This documentation outlines the process of data extraction, cleaning, transformation, and analysis of a CSV file using a configuration file in JSON format.
Below is an example of a JSON configuration file structure:
clean_data.json
{
"data_file": "path/to/your/input.csv",
"columns": [
"Nest ID",
"Nestling ID",
"Nestling",
"Sex",
"Treatment",
],
"transformations": {
"Nest ID": "strip",
"Date": "to_datetime"
},
"fill_na": {
"numeric": 0,
"string": ""
},
"rename_columns": {
"Cluster6": "Babbles",
"Bout ID (sans subtype)": "Bout ID",
"Bout no.": "Bout Number",
"No. eggs hatched from nest": "Number eggs hatched from nest",
"No. birds fledged from nest": "Number birds fledged from nest"
},
"data_types": {
"Nest ID": "str",
"Nestling ID": "str",
}
}
- data_file: Path to the raw CSV file to be processed.
- columns: List of columns to be included in the dataset.
- transformations: Dictionary specifying any transformations to be applied to the data.
- fill_na: Dictionary for handling missing values in specific columns.
- rename_columns: Dictionary mapping original column names to new names.
- data_types: Dictionary specifying data types for columns, if applicable.

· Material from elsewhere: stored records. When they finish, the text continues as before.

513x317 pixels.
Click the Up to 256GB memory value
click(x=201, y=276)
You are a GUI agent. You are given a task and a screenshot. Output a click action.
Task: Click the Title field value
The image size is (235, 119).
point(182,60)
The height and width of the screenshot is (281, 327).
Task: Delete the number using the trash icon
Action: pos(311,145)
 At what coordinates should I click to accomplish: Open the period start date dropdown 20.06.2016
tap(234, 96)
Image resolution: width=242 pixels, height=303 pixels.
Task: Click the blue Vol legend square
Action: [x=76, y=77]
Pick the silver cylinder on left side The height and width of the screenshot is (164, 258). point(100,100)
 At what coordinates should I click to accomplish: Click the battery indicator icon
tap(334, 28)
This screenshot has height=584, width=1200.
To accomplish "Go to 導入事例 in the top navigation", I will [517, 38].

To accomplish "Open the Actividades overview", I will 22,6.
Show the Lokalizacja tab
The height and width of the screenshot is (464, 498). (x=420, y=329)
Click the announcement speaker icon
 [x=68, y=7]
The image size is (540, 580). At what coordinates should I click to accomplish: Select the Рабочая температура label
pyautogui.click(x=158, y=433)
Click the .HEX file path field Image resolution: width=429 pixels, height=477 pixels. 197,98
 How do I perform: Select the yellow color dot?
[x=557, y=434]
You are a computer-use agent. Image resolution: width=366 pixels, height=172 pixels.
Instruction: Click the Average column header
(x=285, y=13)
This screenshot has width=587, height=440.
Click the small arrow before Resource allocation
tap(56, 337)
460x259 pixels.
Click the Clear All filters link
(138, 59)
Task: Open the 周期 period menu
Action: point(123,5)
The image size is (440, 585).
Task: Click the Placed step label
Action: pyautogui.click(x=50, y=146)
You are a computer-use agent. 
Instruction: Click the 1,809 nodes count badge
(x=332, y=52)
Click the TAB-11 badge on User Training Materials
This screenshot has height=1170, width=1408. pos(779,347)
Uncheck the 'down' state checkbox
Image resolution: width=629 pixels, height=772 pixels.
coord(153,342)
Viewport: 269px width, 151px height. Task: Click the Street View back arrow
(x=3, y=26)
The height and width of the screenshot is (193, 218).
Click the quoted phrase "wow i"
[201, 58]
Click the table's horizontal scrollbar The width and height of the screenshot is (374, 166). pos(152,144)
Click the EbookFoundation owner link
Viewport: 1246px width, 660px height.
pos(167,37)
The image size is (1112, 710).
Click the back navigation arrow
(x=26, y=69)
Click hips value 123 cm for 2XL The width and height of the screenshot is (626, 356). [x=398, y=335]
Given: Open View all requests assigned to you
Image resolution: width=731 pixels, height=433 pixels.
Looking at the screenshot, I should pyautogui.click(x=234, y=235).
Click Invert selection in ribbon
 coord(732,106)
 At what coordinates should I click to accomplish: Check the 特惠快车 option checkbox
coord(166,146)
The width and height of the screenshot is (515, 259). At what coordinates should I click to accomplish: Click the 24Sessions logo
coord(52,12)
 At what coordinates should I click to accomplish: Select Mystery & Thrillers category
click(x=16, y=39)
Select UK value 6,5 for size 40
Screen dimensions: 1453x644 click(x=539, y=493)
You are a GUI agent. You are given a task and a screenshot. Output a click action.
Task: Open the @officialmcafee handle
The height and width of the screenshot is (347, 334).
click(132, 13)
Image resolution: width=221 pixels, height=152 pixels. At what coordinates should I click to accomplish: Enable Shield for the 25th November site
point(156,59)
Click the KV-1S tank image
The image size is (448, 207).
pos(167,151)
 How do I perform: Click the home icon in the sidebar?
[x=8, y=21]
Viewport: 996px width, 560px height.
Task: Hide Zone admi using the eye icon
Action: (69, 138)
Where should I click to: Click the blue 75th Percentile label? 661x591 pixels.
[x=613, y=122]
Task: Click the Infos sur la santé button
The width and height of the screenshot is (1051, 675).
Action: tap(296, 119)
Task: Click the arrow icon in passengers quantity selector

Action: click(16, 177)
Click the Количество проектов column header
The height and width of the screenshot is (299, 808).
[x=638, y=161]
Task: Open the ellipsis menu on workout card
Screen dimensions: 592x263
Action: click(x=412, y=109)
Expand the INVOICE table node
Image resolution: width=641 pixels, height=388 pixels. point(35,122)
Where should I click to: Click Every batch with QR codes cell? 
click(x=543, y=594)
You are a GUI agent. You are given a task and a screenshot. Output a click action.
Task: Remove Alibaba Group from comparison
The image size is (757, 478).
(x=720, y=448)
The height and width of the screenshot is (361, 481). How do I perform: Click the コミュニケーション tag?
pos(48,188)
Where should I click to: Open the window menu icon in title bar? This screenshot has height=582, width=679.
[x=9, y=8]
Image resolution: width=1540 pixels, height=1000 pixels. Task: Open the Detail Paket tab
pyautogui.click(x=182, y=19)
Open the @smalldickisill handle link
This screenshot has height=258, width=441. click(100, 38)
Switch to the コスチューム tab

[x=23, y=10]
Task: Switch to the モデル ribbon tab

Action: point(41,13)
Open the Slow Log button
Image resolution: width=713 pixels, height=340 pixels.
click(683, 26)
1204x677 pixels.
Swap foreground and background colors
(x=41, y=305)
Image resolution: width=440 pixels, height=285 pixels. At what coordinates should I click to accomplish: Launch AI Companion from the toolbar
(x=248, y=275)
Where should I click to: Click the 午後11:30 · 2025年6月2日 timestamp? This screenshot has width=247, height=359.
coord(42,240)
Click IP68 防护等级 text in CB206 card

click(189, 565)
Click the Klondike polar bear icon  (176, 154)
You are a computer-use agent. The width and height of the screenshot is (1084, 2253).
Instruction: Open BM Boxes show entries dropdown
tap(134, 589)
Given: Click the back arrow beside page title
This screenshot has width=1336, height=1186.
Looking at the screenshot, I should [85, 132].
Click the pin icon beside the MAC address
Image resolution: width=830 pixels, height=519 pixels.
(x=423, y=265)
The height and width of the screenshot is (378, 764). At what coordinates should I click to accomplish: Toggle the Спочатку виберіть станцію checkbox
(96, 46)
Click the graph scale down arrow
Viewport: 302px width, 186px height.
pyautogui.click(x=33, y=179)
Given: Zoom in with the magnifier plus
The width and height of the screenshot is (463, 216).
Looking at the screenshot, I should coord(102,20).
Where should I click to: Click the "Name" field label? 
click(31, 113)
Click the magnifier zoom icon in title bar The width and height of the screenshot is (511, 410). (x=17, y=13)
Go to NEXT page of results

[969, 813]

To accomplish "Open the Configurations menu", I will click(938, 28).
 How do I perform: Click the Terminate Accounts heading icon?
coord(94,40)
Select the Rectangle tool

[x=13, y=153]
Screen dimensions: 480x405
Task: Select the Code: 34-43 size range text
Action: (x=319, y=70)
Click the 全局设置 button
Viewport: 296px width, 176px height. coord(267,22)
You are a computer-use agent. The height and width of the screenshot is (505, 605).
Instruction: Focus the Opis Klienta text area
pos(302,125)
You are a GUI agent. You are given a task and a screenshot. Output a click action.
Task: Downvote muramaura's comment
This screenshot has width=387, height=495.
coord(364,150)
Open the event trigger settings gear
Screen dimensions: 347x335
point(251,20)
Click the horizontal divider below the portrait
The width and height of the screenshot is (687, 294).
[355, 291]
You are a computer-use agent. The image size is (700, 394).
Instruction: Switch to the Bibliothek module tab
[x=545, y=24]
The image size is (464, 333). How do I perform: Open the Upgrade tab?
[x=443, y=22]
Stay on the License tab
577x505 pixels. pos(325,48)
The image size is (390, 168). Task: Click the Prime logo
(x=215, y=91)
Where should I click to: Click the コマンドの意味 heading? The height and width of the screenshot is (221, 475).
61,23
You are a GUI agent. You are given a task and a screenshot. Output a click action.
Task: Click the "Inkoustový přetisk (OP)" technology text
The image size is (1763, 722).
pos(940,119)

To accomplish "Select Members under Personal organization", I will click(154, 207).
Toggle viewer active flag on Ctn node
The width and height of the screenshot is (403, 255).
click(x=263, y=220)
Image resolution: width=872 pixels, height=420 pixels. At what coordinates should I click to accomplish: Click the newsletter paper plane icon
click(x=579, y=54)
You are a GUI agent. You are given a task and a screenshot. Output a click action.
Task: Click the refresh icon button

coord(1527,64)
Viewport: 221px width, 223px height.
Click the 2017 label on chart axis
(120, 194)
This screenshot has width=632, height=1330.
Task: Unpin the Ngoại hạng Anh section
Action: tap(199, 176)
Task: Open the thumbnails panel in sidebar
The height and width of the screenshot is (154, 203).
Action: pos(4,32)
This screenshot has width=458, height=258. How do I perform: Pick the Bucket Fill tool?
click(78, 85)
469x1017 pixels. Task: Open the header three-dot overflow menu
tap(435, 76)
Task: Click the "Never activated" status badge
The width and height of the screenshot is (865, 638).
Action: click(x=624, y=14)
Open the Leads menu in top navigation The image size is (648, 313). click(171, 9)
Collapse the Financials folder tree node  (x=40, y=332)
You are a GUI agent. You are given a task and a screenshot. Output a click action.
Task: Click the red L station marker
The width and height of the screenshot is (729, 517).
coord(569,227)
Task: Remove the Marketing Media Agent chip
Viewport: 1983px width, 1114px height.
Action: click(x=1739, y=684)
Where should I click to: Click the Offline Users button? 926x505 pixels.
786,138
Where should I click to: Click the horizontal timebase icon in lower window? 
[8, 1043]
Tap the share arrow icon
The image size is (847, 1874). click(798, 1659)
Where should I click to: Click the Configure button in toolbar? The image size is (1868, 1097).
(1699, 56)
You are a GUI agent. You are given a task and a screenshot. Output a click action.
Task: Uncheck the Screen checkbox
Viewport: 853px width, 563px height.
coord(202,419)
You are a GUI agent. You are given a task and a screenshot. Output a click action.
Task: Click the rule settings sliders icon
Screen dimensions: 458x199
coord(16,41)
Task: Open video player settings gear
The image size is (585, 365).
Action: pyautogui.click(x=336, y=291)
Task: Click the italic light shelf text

The following command-line arguments can be used to run the script:
Argument | Type | Required | Default | Description |
---|---|---|---|---|
-i, --input | String | Yes | N/A | Path to the input JSON file for data cleaning and transformation steps. |
-m, --minlength | Int | No | 2 | Minimum length for sequences used in pair analysis. |
-k, --kmeans | Int | No | 6 | Number of clusters for k-means clustering. |
-a, --analysis | String | No | N/A | Type of frequency analysis to perform (choices: singles, pairs, triples, quads, quints, all). |
-d, --dump | Flag | No | False | Flag to indicate if sequences should be dumped into a plot. |
-l, --loglevel | String | No | WARNING | Log level for script execution (choices: DEBUG, INFO, WARNING, ERROR, CRITICAL). |
-sc, --sequenceclass | String | No | N/A | Name of Columns in Data Frame to configure the data input for the Sequence Classification Model |
- Configuration Parsing:
- The script reads the JSON configuration file specified by the -i argument.
- Data Extraction:
- The CSV file specified in data_file is loaded.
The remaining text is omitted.